-- start SOURCE EXCERPT --

The process excluded and marginalized the mainstream Jewish community at every stage. There was no public consultation of the kind that accompanied the Holocaust gallery. The Jewish Heritage Centre of Western Canada withdrew its partnership with the CMHR over the exhibit. The Centre for Israel and Jewish Affairs (CIJA) warned that the exhibit would deliver an incomplete and unbalanced narrative that would omit Jewish refugee experiences. The Abraham Global Peace Initiative (AGPI) wrote to the CMHR, the minister of Canadian Heritage and the prime minister requesting suspension.

Jewish organizations who supported the exhibit are fringe anti-Zionist groups, such as Independent Jewish Voices (constituting at maximum 0.2% of Canadian Jews, this report places them around 0.0025% of Canadian Jews), the United Jewish People’s Order (expelled by the Canadian Jewish Congress in 1951, and whose membership has never surpassed their 1950s numbers, placing it well below half a percent of Canadian Jews; it seems that their largest attended event in recent years was around 350 people total) and the Jewish Faculty Network (less than 0.05% of Canadian Jews). IJV and UJPO were involved with the organization that organized a Nov. 2, 2025, panel at which the exhibit’s director discussed her involvement in the exhibit.

-- end SOURCE EXCERPT --
-- start DATASET ENTRIES --

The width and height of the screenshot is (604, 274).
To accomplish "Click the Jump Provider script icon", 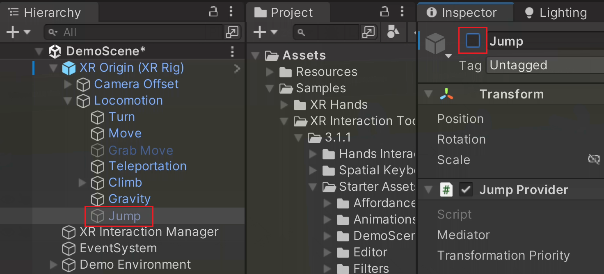I will coord(446,190).
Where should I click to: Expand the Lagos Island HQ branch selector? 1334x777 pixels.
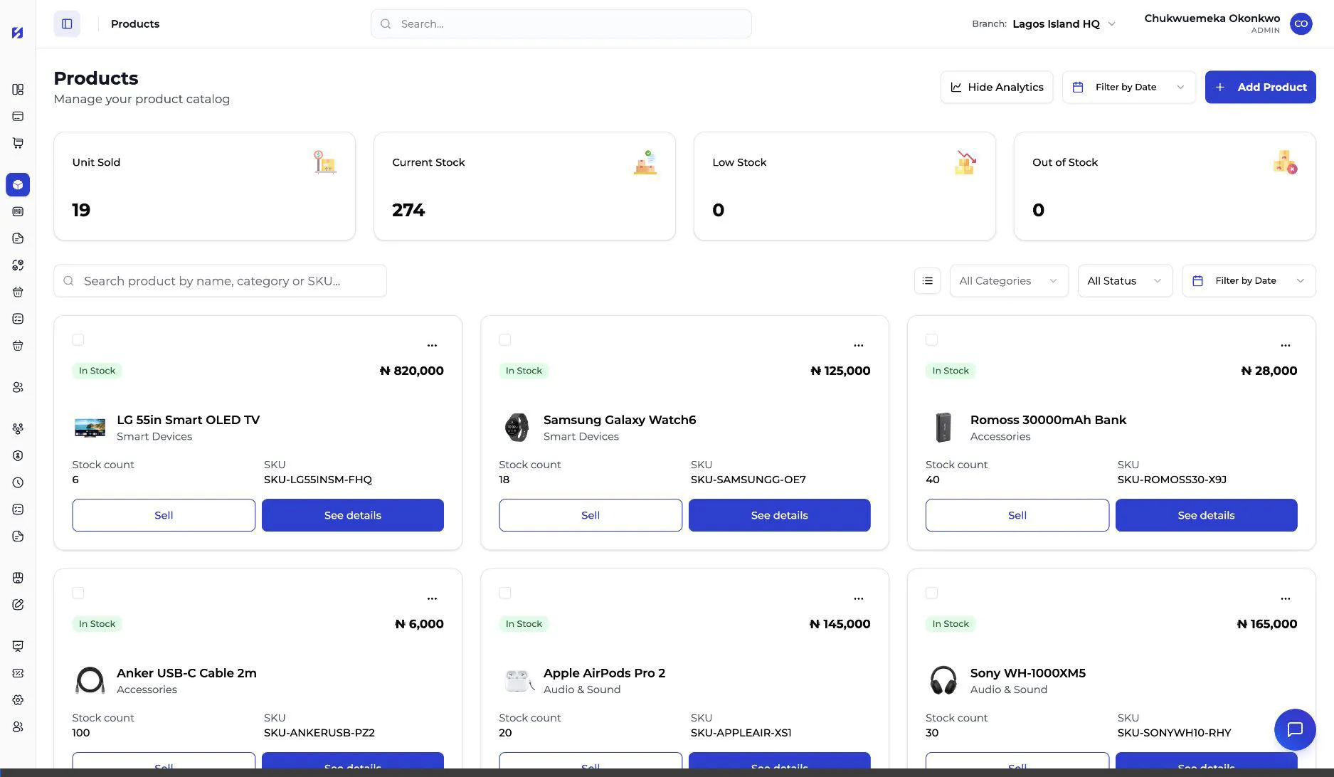1064,23
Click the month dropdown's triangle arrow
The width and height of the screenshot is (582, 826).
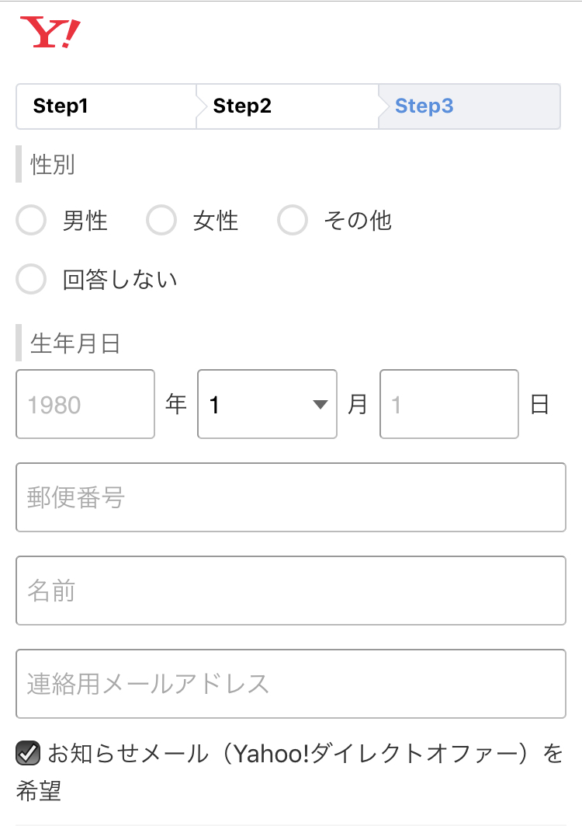[x=320, y=405]
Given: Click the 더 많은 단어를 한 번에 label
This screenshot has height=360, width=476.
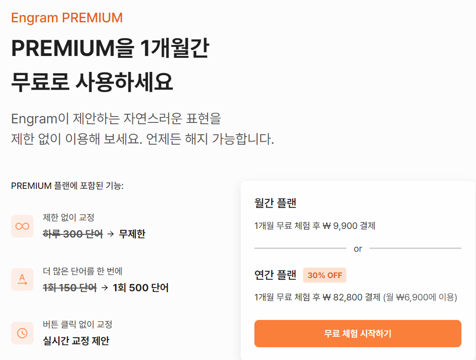Looking at the screenshot, I should [82, 271].
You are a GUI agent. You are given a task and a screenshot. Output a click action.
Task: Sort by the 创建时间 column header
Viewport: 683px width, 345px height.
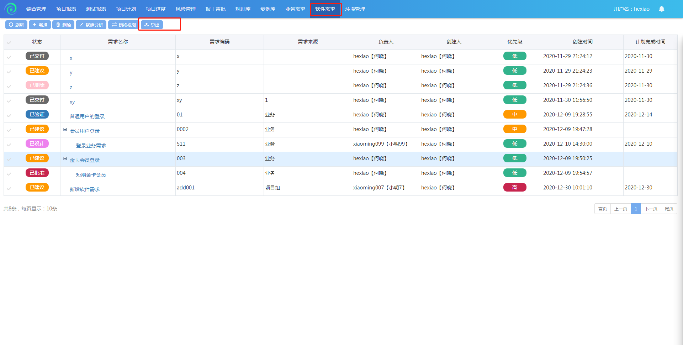click(x=582, y=42)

-- end DATASET ENTRIES --

WHAT YOU NEED TO DO |
#1 Name every Jewish organization that the excerpt on the museum exhibit says supported the exhibit.
#2 Using the excerpt on the museum exhibit, decide whether each statement agrees with it: (a) The Jewish Heritage Centre of Western Canada ended its partnership with the CMHR because of the exhibit. (b) The exhibit had a public consultation like the one held for the Holocaust gallery. (c) The Canadian Jewish Congress expelled the Jewish Faculty Network in 1951.
#3 Pick up the excerpt on the museum exhibit after its final sentence and keep writing.

ANSWERS FOR THIS EXERCISE |
#1 Independent Jewish Voices, the United Jewish People’s Order, and the Jewish Faculty Network.

#2
(a) Yes: "The Jewish Heritage Centre of Western Canada withdrew its partnership with the CMHR over the exhibit."
(b) No: "There was no public consultation of the kind that accompanied the Holocaust gallery."
(c) No: "the United Jewish People’s Order (expelled by the Canadian Jewish Congress in 1951"

#3
The exhibit’s content is equally one-sided. The CMHR’s potted history, as per its website, attributes Palestinian displacement primarily to Jewish and Israeli armed forces while omitting critical context: Jewish acceptance of the 1947 UN Partition Plan, repeated Arab rejection of two-state solutions, the invasion by five Arab armies to destroy the nascent Jewish state, over a century of lethal anti-Jewish violence in Mandatory and Ottoman Palestine (documented from at least 1834), the ethnic cleansing of approximately 850,000 to 900,000 Jews from Arab countries after 1948, and the documented pattern of rejectionist violence against moderate Palestinians who favoured coexistence.

The very term “Nakba” – originally coined to describe the catastrophe of Arab armies’ failure to destroy Israel – has been recast to frame Israel’s founding as an illegitimate catastrophe, implicitly justifying campaigns to eliminate it. The CMHR exhibit instead insists that “Nakba” refers only to the displacement of Palestinians and avoids acknowledgement of Arab rejection of the two-state solution, of the right of Israel to exist as the Jewish homeland, and the armed invasion of Israel by the armies of five Arab states aimed at Israel’s destruction.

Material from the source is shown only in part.